• _Instructions for the task_
Could you copy out every one of the lines below, word for word?

___ Records supplied ___

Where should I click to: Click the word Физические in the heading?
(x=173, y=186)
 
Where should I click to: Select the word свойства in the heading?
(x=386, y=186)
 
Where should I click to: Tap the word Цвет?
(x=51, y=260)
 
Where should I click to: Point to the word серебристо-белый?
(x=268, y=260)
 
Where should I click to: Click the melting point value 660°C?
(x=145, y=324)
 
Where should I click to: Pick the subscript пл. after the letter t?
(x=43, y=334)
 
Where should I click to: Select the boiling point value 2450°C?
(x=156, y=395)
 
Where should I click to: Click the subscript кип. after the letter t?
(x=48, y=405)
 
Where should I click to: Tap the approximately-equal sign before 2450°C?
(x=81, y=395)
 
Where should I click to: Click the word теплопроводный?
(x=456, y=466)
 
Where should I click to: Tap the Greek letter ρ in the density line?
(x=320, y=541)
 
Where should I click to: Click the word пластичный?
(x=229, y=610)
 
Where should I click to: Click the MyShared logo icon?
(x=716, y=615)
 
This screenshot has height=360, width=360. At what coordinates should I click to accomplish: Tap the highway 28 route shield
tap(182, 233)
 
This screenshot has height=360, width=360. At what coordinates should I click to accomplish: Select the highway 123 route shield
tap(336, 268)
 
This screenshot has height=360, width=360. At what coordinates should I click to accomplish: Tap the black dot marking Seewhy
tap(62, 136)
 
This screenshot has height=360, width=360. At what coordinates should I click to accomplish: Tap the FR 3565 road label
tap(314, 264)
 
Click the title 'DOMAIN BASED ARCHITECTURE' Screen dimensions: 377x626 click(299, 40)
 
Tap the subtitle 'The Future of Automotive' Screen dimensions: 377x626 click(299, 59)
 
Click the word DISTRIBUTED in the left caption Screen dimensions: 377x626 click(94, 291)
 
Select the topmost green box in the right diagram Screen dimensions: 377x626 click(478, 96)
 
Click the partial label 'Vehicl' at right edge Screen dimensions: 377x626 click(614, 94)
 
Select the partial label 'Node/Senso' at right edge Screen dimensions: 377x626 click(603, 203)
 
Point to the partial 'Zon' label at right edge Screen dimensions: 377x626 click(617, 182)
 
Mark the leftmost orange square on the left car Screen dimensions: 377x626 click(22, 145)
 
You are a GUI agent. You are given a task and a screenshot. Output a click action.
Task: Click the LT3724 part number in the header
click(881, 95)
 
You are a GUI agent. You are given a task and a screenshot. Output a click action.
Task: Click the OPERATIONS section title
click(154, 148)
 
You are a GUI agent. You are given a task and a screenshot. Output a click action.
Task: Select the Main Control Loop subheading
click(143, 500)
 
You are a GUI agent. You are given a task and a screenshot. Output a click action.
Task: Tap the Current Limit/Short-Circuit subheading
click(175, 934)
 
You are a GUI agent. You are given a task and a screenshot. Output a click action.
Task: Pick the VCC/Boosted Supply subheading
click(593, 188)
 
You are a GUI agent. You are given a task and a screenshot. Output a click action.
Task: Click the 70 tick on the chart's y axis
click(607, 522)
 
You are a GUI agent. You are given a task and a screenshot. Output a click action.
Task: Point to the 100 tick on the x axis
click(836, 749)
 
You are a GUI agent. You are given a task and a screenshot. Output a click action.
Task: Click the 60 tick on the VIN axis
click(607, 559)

___

• _Complete response_
Where should I click to: Click the word Физические in the heading?
(x=173, y=186)
 
Where should I click to: Select the word свойства in the heading?
(x=386, y=186)
 
Where should I click to: Tap the word Цвет?
(x=51, y=260)
 
Where should I click to: Point to the word серебристо-белый?
(x=268, y=260)
 
Where should I click to: Click the melting point value 660°C?
(x=145, y=324)
 
Where should I click to: Pick the subscript пл. after the letter t?
(x=43, y=334)
 
Where should I click to: Select the boiling point value 2450°C?
(x=156, y=395)
 
Where should I click to: Click the subscript кип. after the letter t?
(x=48, y=405)
 
Where should I click to: Tap the approximately-equal sign before 2450°C?
(x=81, y=395)
 
Where should I click to: Click the word теплопроводный?
(x=456, y=466)
 
Where should I click to: Tap the Greek letter ρ in the density line?
(x=320, y=541)
 
Where should I click to: Click the word пластичный?
(x=229, y=610)
 
Where should I click to: Click the MyShared logo icon?
(x=716, y=615)
 
This screenshot has height=360, width=360. At what coordinates should I click to accomplish: Tap the highway 28 route shield
tap(182, 233)
 
This screenshot has height=360, width=360. At what coordinates should I click to accomplish: Select the highway 123 route shield
tap(336, 268)
 
This screenshot has height=360, width=360. At what coordinates should I click to accomplish: Tap the black dot marking Seewhy
tap(62, 136)
 
This screenshot has height=360, width=360. At what coordinates should I click to accomplish: Tap the FR 3565 road label
tap(314, 264)
 
Click the title 'DOMAIN BASED ARCHITECTURE' Screen dimensions: 377x626 click(299, 40)
 
Tap the subtitle 'The Future of Automotive' Screen dimensions: 377x626 click(299, 59)
 
Click the word DISTRIBUTED in the left caption Screen dimensions: 377x626 click(94, 291)
 
Select the topmost green box in the right diagram Screen dimensions: 377x626 click(478, 96)
 
Click the partial label 'Vehicl' at right edge Screen dimensions: 377x626 click(614, 94)
 
Select the partial label 'Node/Senso' at right edge Screen dimensions: 377x626 click(603, 203)
 
Point to the partial 'Zon' label at right edge Screen dimensions: 377x626 click(617, 182)
 
Mark the leftmost orange square on the left car Screen dimensions: 377x626 click(22, 145)
 
You are a GUI agent. You are given a task and a screenshot. Output a click action.
Task: Click the LT3724 part number in the header
click(881, 95)
 
You are a GUI agent. You are given a task and a screenshot. Output a click action.
Task: Click the OPERATIONS section title
click(154, 148)
 
You are a GUI agent. You are given a task and a screenshot. Output a click action.
Task: Select the Main Control Loop subheading
click(143, 500)
 
You are a GUI agent. You are given a task and a screenshot. Output a click action.
Task: Tap the Current Limit/Short-Circuit subheading
click(175, 934)
 
You are a GUI agent. You are given a task and a screenshot. Output a click action.
Task: Pick the VCC/Boosted Supply subheading
click(593, 188)
 
You are a GUI agent. You are given a task and a screenshot. Output a click action.
Task: Click the 70 tick on the chart's y axis
click(607, 522)
 
You are a GUI agent. You are given a task and a screenshot. Output a click action.
Task: Point to the 100 tick on the x axis
click(836, 749)
 
You are a GUI agent. You are given a task and a screenshot. Output a click action.
Task: Click the 60 tick on the VIN axis
click(607, 559)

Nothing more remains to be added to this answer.